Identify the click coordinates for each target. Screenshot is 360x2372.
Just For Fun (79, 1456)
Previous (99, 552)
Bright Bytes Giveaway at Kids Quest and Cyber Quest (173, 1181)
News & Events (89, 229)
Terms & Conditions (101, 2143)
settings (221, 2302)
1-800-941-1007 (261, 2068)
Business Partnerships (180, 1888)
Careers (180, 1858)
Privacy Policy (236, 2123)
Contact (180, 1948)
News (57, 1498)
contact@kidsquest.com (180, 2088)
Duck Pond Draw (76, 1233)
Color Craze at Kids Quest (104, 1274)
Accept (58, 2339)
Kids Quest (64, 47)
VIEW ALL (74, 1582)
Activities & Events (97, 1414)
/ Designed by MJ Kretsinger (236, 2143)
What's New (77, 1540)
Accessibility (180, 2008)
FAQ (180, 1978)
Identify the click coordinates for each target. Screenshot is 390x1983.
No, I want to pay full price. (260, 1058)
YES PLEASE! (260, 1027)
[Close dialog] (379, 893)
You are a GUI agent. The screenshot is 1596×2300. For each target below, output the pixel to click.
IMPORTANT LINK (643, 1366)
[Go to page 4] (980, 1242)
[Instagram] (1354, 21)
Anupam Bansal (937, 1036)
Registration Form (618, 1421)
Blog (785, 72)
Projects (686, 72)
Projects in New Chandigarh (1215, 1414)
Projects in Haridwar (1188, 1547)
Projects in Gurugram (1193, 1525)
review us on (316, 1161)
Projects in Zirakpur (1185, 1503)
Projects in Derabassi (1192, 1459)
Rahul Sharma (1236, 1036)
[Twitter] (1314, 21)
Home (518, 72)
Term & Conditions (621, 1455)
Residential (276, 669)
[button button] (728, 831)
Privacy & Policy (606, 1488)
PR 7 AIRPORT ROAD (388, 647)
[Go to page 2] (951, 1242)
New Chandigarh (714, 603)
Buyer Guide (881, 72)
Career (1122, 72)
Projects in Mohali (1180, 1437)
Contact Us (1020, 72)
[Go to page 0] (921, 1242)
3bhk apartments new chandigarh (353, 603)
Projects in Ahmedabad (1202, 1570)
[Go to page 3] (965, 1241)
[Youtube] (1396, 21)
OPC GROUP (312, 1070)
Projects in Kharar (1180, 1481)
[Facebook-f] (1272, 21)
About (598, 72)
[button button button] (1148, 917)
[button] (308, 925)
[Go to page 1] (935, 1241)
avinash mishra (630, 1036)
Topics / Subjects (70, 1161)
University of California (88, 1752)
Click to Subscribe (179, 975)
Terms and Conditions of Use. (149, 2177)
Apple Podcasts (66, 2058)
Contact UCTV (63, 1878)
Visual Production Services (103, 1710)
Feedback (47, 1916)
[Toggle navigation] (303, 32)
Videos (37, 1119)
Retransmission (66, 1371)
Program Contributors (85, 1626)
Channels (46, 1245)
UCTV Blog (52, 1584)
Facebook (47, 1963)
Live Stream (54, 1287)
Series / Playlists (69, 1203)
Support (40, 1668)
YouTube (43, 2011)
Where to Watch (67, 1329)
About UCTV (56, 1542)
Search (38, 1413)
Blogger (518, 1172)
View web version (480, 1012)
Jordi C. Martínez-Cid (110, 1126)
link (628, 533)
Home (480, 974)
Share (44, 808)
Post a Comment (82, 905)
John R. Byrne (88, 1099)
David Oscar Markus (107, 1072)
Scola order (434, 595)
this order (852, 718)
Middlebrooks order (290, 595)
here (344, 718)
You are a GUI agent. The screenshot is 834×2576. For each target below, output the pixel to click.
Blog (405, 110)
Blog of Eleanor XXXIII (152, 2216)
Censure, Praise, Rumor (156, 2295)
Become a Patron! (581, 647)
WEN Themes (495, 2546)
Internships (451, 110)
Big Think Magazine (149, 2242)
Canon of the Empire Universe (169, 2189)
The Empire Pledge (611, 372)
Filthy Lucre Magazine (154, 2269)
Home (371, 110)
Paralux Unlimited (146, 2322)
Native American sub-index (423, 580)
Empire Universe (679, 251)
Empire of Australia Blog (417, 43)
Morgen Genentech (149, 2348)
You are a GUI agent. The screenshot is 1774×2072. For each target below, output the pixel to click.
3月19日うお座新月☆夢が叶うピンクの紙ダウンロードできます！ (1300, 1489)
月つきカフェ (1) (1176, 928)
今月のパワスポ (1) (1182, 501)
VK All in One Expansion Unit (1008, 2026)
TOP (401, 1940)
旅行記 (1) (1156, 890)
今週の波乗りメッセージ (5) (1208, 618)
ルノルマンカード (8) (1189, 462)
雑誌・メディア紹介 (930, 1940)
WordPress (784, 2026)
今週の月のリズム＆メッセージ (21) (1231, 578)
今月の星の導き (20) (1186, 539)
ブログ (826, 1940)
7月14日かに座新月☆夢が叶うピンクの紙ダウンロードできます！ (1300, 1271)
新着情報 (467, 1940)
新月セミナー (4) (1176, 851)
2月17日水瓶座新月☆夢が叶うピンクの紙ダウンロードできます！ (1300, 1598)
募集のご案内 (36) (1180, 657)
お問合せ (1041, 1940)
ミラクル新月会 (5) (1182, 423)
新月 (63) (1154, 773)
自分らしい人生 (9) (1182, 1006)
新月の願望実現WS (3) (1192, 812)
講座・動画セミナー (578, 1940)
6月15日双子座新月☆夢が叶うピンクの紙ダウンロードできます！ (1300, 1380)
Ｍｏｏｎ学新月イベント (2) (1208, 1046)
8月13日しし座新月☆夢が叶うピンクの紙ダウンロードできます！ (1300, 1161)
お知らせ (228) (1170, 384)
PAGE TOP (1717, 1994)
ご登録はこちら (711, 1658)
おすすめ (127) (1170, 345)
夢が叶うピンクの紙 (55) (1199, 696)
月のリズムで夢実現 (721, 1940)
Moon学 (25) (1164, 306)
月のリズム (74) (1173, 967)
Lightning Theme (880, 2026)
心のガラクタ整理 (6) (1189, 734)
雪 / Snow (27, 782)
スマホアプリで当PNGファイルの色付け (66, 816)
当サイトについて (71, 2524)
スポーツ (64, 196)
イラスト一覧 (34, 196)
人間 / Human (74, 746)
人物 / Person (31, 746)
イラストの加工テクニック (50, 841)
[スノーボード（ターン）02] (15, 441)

#### [The problem]
Each line of the material with the word "Magazine" in it should be listed.

#### [Answer to the exercise]
Big Think Magazine (149, 2242)
Filthy Lucre Magazine (154, 2269)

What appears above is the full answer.